Illustrated by Gaby Fantone

It sounded like something straight out of a comedy film: the President of the United States had tweeted a Nickelback meme video on Twitter. Unfortunately for us, this was no movie and it was no joke either. Donald Trump had actually tweeted a Nickelback meme.

This past week, our staff sat around and discussed Trump tweeting that video. We joked about how ridiculous it is, we talked about the fact that a United States President faced copyright censure for a video attacking a political rival which ultimately forced the video to be taken down, we joked about the current political atmosphere and shared memes across the table.

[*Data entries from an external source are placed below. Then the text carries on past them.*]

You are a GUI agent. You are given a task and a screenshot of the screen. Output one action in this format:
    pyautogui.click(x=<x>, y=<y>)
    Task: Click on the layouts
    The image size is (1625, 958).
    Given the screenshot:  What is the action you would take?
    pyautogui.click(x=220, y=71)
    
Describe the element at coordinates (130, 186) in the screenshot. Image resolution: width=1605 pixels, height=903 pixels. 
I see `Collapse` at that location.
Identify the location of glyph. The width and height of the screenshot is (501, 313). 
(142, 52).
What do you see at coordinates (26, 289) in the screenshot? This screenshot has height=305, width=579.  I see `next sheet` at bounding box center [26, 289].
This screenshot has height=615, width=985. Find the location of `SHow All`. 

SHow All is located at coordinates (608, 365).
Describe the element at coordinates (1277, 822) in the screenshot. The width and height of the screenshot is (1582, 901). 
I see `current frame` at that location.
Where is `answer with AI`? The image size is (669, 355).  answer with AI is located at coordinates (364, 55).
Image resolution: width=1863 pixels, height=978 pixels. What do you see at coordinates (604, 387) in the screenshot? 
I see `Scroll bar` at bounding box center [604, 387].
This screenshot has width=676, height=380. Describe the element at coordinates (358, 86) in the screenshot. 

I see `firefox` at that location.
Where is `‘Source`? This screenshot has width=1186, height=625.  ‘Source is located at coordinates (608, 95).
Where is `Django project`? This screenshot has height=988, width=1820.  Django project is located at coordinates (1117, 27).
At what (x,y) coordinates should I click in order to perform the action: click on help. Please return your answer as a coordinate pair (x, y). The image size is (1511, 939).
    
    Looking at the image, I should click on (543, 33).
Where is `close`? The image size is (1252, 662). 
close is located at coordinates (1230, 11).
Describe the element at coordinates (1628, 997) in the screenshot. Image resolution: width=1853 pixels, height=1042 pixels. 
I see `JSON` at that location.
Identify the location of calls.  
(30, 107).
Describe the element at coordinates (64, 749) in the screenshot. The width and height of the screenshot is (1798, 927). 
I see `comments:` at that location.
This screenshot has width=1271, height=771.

We did this all while there’s a current impeachment inquiry against the President. And as much as we love to joke about that, it’s a serious thing. Yet we’re too busy poking fun at the entire ordeal to actually face the reality of the situation. For some of us, that’s intentional. For others, we’re simply just distracted.

The past two weeks have been dominated by news of Trump’s impeachment inquiry, with new controversies revealing themselves every day. Since House Speaker Nancy Pelosi announced the inquiry on Sept. 24, Trump has done what Trump does best: take to Twitter to respond to the criticism he’s facing.

“The Greatest Witch Hunt in the history of our Country” he tweets out, throwing personal attacks against his critics, nicknaming the “Do Nothing Democrats,” asserting that the “Corrupt” media is out to get him, calling the entire inquiry “The great Scam.” It’s something we have witnessed before: with the Mueller investigation, with the Stormy Daniels controversy and now with a whistleblower complaint that screams wrongdoing. It’s become normal to witness the Commander-in-Chief call Mitt Romney a “pompous ‘ass’” and we aren’t even phased when we see it. But the Nickelback meme drew our attention more than other tweets in the past and we’re curious as to why.

For college-aged students, we’re instantly drawn to this pop-culture reference because we’re the generation of memes. While our parents don’t necessarily understand how humorous and frankly shocking it is that Trump tweeted a Nickelback video, we do. Older generations don’t grasp the idea quite like we can.

Honestly, we’re ashamed to admit that this Nickelback meme has shifted focus away from the impeachment itself and onto memes about impeachment. Whether that was Trump’s intention or not, it has worked: we care less about the impeachment and more about jokes relating to the impeachment.

After we saw the tweet, some of us asked: How is he even President? Not to criticize his politics, but to criticize the current political climate. The video made us step back and take a hard look at the current political media environment. No longer are we paying attention to politics. We’re paying attention to the back-and-forth game that has nothing to do with actual policy.

We’re so saturated with tweets and news and media coverage that the entire office and administration is so degraded. It doesn’t even feel real that this is happening right now. It’s important that we don’t forget the amount of power he actually possesses.

Whether Trump intended the Nickelback meme to be a distraction or not, it worked. Rather than criticize our leader for behaving out-of-line, we criticize him for getting copyrighted. Rather than talk about the severity of the situation, we talked about a meme.